- **Text block**:
####

Enabling income diversification

We are committed to ensuring a dynamic and sustainable future for farmers and to implementing a comprehensive set of initiatives to tackle the financial health of our farmers from multiple sides. We are providing training in efficient techniques and capital investment for new tools that can empower women and youth in farming communities with skills to help diversify family incomes.

Making farm equipment affordable

Innovations in agriculture are helping farmers rapidly transition to new and more productive processes, but for many farmers, financial constraints can put these developments out of reach. At ECOM, our package of measures to engage with and improve life for farmers and their families includes: developing resilience through tailored training on new technologies; farm renovation and rehabilitation; providing digital support in the form of accessible, app-based platforms; making farm equipment affordable with low-cost machinery, flexible payment choices and post-purchase training.

####

- **Dataset**:
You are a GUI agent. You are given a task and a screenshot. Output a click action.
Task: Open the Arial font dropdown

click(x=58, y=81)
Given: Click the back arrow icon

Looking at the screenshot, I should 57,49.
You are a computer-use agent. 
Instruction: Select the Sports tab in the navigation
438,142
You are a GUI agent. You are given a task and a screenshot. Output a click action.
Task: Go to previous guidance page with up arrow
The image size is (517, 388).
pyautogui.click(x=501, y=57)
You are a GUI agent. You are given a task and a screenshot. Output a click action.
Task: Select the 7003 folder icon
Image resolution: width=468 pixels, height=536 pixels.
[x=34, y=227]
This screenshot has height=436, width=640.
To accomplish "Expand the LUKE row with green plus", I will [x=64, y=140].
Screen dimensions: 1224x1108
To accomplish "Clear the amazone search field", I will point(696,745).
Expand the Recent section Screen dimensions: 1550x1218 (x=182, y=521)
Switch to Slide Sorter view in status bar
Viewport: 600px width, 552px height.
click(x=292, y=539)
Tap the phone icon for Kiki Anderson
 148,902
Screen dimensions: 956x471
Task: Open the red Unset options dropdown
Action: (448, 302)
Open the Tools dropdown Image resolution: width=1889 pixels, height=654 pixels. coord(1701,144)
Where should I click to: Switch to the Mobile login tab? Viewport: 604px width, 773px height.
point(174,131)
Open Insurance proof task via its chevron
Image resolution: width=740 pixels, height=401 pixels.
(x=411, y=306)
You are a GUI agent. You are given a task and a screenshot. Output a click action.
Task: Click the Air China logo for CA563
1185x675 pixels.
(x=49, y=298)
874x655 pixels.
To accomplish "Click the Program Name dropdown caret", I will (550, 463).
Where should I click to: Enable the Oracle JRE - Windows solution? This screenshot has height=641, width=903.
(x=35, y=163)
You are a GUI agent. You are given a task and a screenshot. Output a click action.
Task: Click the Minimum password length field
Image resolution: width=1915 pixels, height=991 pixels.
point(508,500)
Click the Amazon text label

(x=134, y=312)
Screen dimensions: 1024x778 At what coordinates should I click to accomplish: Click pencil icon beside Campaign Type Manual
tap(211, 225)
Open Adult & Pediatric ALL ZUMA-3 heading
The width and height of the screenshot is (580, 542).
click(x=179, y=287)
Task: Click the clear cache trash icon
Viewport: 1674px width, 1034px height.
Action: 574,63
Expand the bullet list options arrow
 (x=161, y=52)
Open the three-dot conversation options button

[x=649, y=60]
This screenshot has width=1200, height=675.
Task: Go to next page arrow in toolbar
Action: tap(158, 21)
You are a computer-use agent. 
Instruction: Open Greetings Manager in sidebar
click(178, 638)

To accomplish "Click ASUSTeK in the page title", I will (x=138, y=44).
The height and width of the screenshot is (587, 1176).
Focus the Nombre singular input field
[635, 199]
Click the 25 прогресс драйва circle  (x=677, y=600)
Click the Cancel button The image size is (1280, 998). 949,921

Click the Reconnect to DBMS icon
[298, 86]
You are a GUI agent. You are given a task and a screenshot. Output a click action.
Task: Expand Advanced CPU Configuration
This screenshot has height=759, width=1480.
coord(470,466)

####

- **Tasks to complete**:
1 > Transcribe the passage on ECOM's support for farmers, starting at "We are committed" and ending at "diversify family incomes.".
2 > Pick up the passage on ECOM's support for farmers after its last sentence and write the next part.

- **Results for the exercise**:
1 >
We are committed to ensuring a dynamic and sustainable future for farmers and to implementing a comprehensive set of initiatives to tackle the financial health of our farmers from multiple sides. We are providing training in efficient techniques and capital investment for new tools that can empower women and youth in farming communities with skills to help diversify family incomes.

2 >
Improving

gender disparities

Even though many women participate in farming, gender disparities remain in cocoa communities around access and support. This can sometimes be attributed to not considering the impacts of gender when developing programmes. For example, training sessions may be conducted at times when children are not at school, making it difficult for women to participate.

In 2021 ECOM collaborated with Equal Origins (formerly the Partnership for Gender Equity) and industry peers in order to develop the Gender Equity Index (GEI) tool to assess current farmer support practices through a gender lens and to see where we could improve gender disparities. In developing the tool, we explored what we wanted the Index to tell us and what questions we should ask stakeholders to get the right information.

What this means in practice

Gender Equity Index

During 2021, ECOM worked with Equal Origins to develop the Gender Equity Index (GEI) to assess current extension and advisory services through a gender lens. Following two pilots, in Ghana and Peru, the final index was launched by Equal Origins in early 2022 as a 67-question diagnostic tool that will help ECOM to identify precise areas for actions to improve gender performance. Innovative solutions like the GEI will be rolled out across the Group, taking us further towards our goal of improving farmer livelihoods across the world.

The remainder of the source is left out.